Classic mistakes in language design that have to be fixed later.
- "We don't need any attributes", like "const" or "mut". This eventually gets retrofitted, as it was to C, but by then there is too much code without attributes in use. Defaulting to the less restrictive option gives trouble for decades.
- "We don't need a Boolean type". Just use integers. This tends to give trouble if the language has either implicit conversion or type inference. Also, people write "|" instead of "||", and it almost works. C and Python both retrofitted "bool". When the retrofit comes, you find that programs have "True", "true", and "TRUE", all user-defined.
Then there's the whole area around Null, Nil, nil, and Option. Does NULL == NULL? It doesn't in SQL.
That's what's nice about coarse-grained feature options like Rust's editions or Haskell's "languages", you can opt in to better default behavior and retain compatibility with libraries coded to older standards.
The "null vs null" problem is commonly described as a problem with the concept of "null" or optional values; I think of it as a problem with how the language represents "references", whether via pointers or some opaque higher-level concept. Hoare's billion-dollar mistake was disallowing references which are guaranteed to be non-null; i.e. ones that refer to a value which exists.
Indeed it does, by showing how many different and confusing types of parsing rules are used in languages that don't have statement terminators. Needing a parser clever enough to interpret essentially a 2-d code format seems like unnecessary complexity to me, because at its core a programming language is supposed to be a formal, unambiguous notation. Not that I'm against readability; I think having an unambiguous terminating mark makes it easier for humans to read as well. If you want to make a compiler smart enough to help by reading the indentation, that's fine, but don't require it as part of the notation.
Non-statement-based (functional) languages can be excepted, but I still think those are harder to read than statement-based languages.
> I would love to see a language try to implement a rule where only an indented line is considered part of the previous expression.

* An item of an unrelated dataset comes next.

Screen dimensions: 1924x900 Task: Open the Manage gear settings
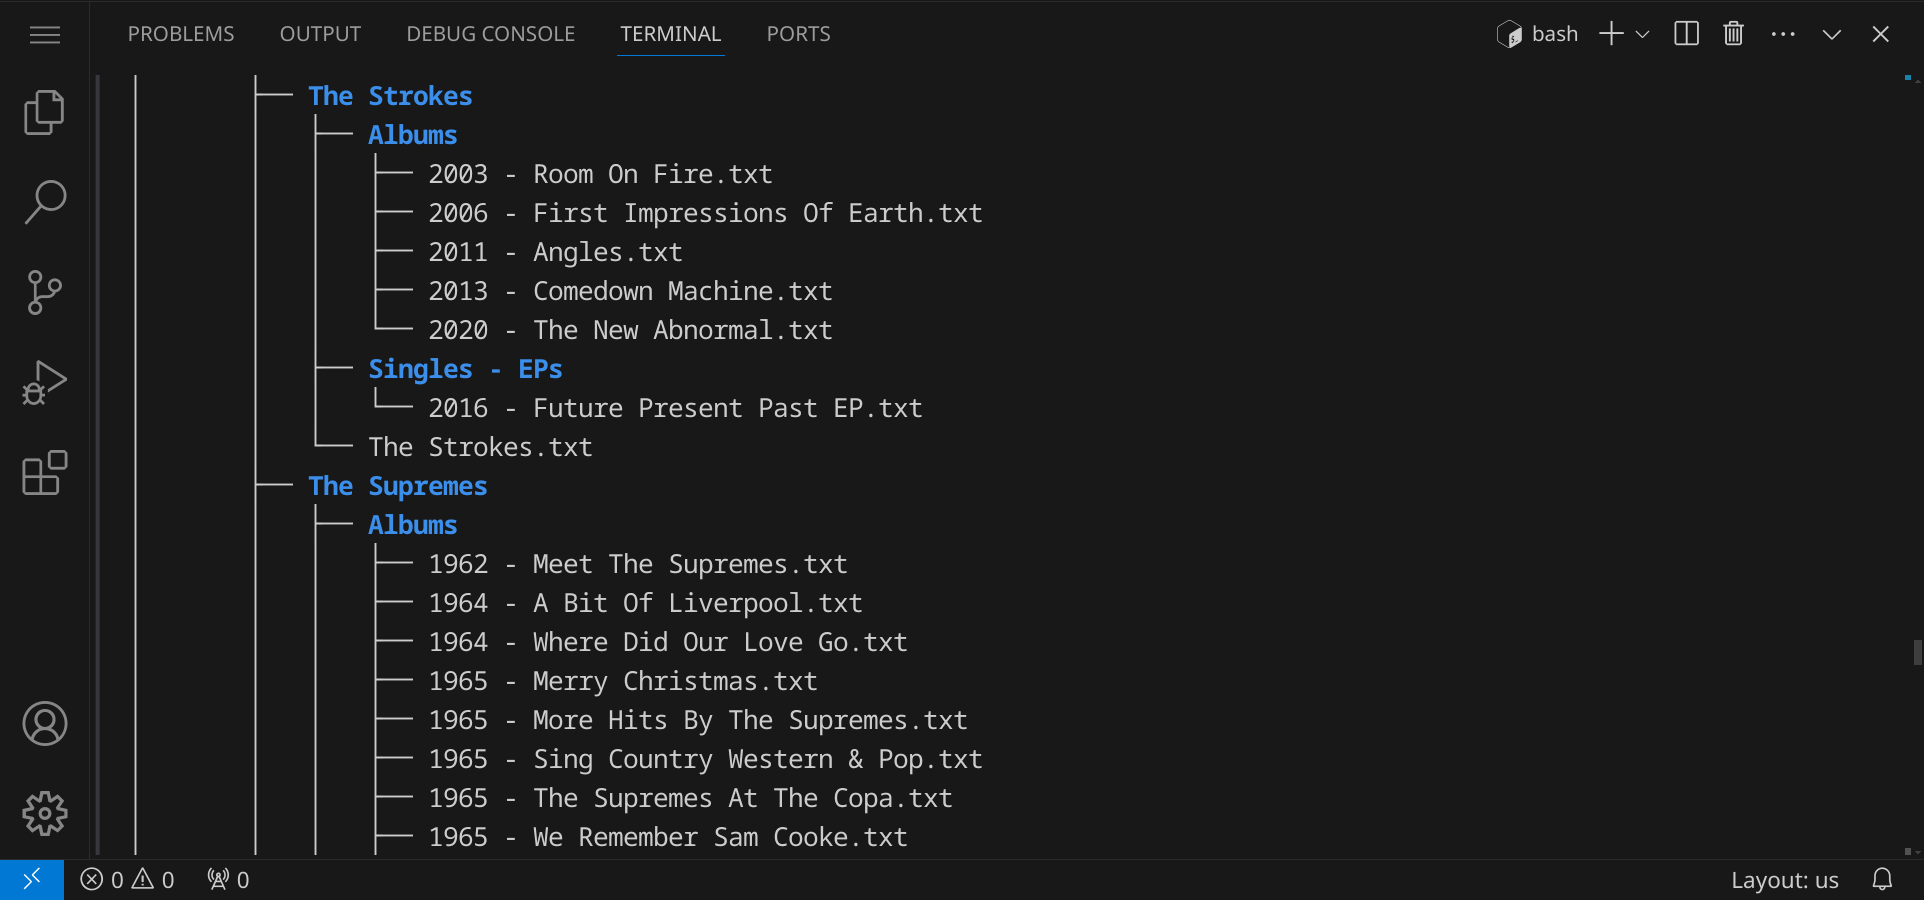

After python, it seems like every language decided that making parsing depend on indents was a bad idea. A shame, because humans pretty much only go by indents. An example I've frequently run into is where I forget a closing curly brace. The error is reported at the end of the file, and gives me no advice on where to go looking for the typo. The location should be obvious, as it's at exactly the point where the indentation stops matching the braces. But the parser doesn't look at indents at all, so it can't tell me that.
I was much more opposed to this early on than I am now. With modern IDEs and extensions handling tabs vs spaces, tab width, and formatting, python ends up being very easy to read and write. I use it daily, and while I hate it for other reasons, I can't remember the last time I had any issues with indentation.
The issue is that you find you very often want to break those roles. Python basically has `elif` because `else if` would make each branch nest one level deeper which isn't what one wants, except Python uses exceptions for flow control so you find yourself having to use `except ... try` as an analogue to `else if` but not `excetry` exists to do the same and stop the indentation.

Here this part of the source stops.